BEGIN
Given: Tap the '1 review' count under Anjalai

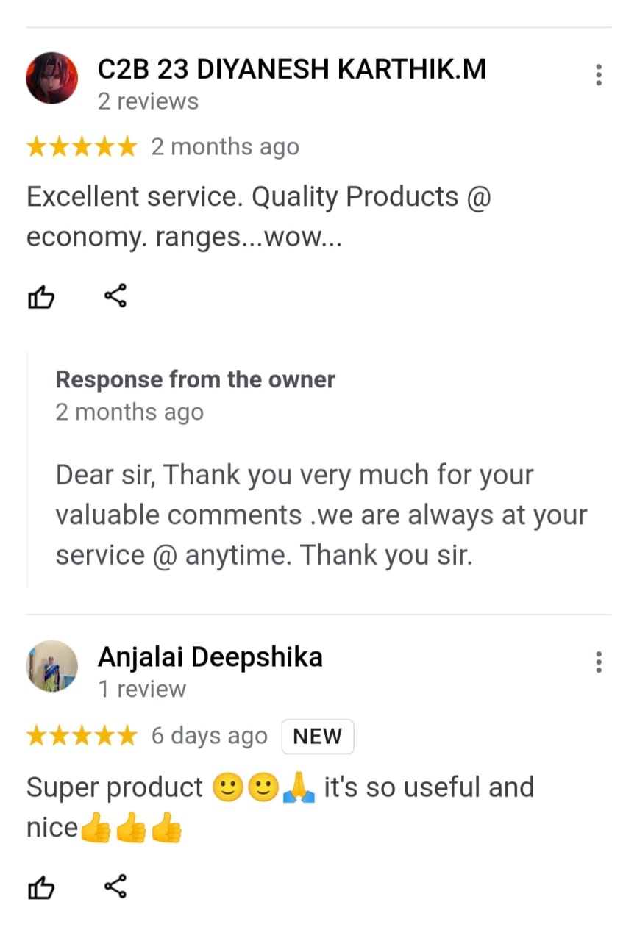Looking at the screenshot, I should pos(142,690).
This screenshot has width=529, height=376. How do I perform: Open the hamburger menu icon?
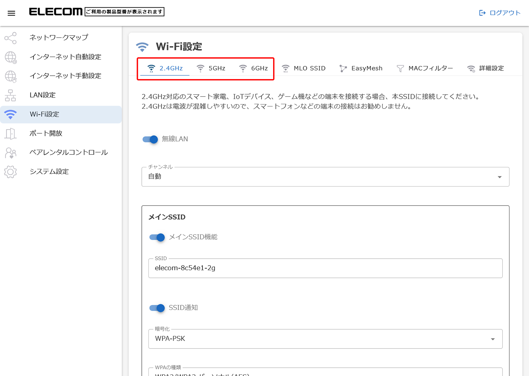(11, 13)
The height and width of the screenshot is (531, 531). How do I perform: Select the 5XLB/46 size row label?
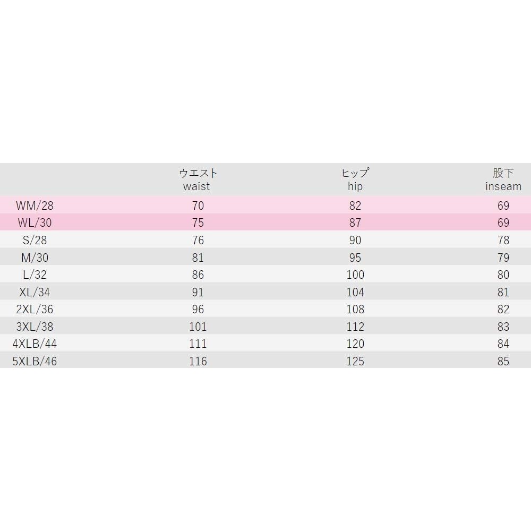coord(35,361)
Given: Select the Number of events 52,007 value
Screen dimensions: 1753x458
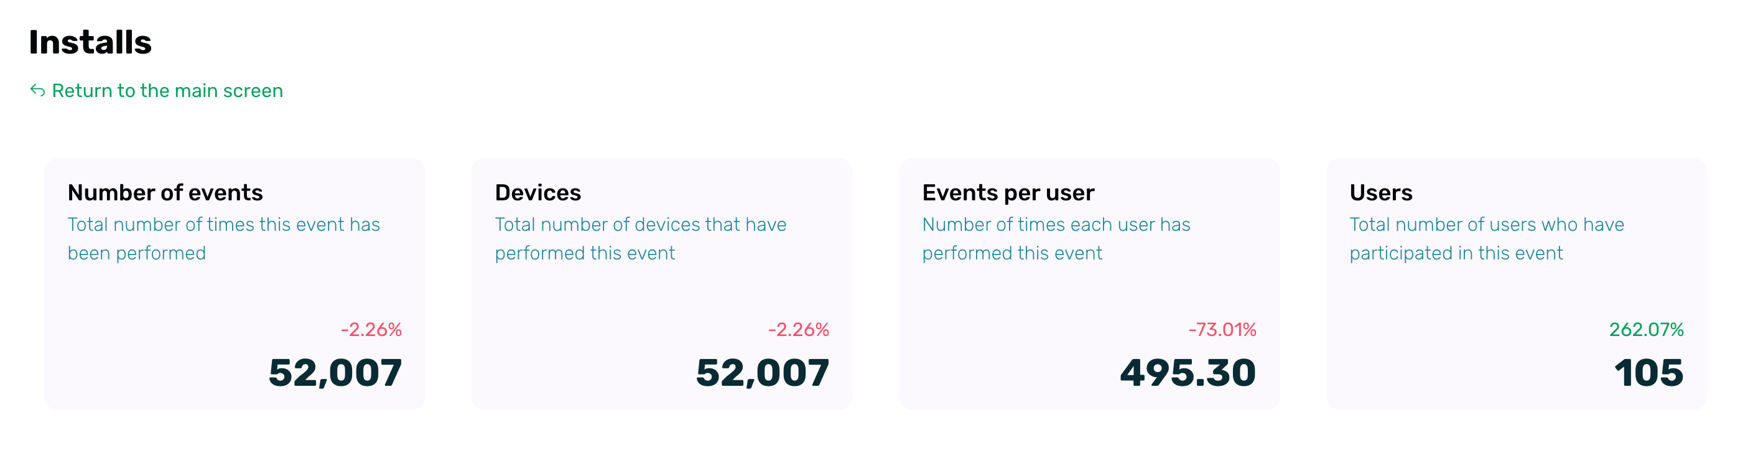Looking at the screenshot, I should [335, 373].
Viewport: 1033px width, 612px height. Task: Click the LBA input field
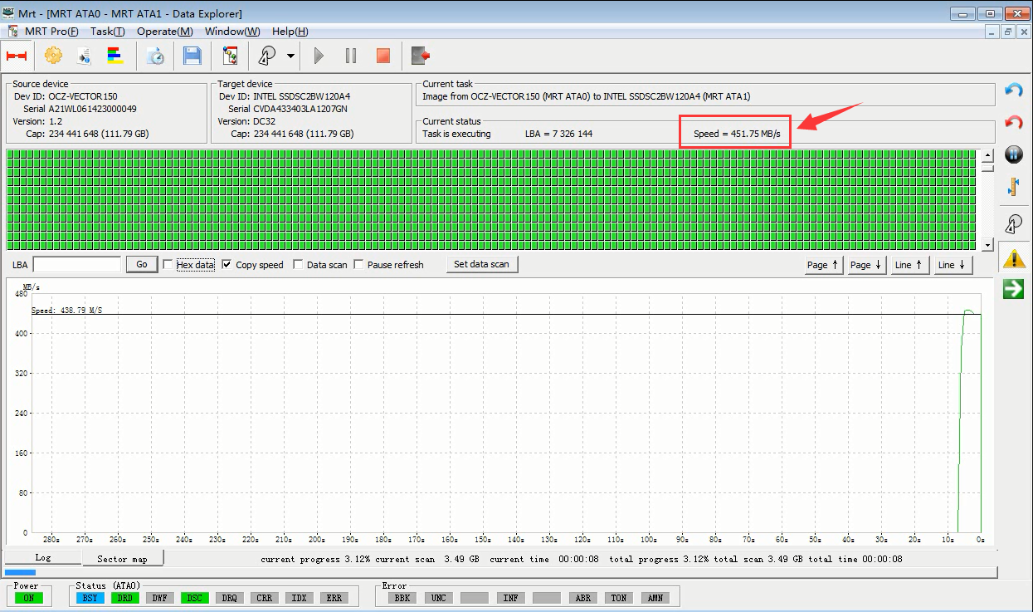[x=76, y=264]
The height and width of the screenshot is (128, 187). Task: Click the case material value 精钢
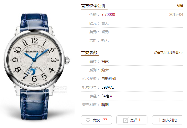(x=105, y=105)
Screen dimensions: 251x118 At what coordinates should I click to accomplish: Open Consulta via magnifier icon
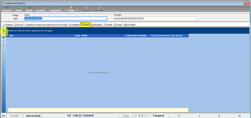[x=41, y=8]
END
## AIM OF THE TASK
Type out the data above again exactly as written, minus the images.

## SOLUTION TO THIS TASK
Given: Tap the '1 review' count under Anjalai

Looking at the screenshot, I should pos(142,690).
This screenshot has width=529, height=376. How do I perform: Open the hamburger menu icon?
(11, 13)
The height and width of the screenshot is (531, 531). How do I perform: Select the 5XLB/46 size row label?
coord(35,361)
Given: Select the Number of events 52,007 value
Screen dimensions: 1753x458
Looking at the screenshot, I should [335, 373].
Viewport: 1033px width, 612px height. Task: Click the LBA input field
[x=76, y=264]
The height and width of the screenshot is (128, 187). Task: Click the case material value 精钢
(x=105, y=105)
Screen dimensions: 251x118 At what coordinates should I click to accomplish: Open Consulta via magnifier icon
[x=41, y=8]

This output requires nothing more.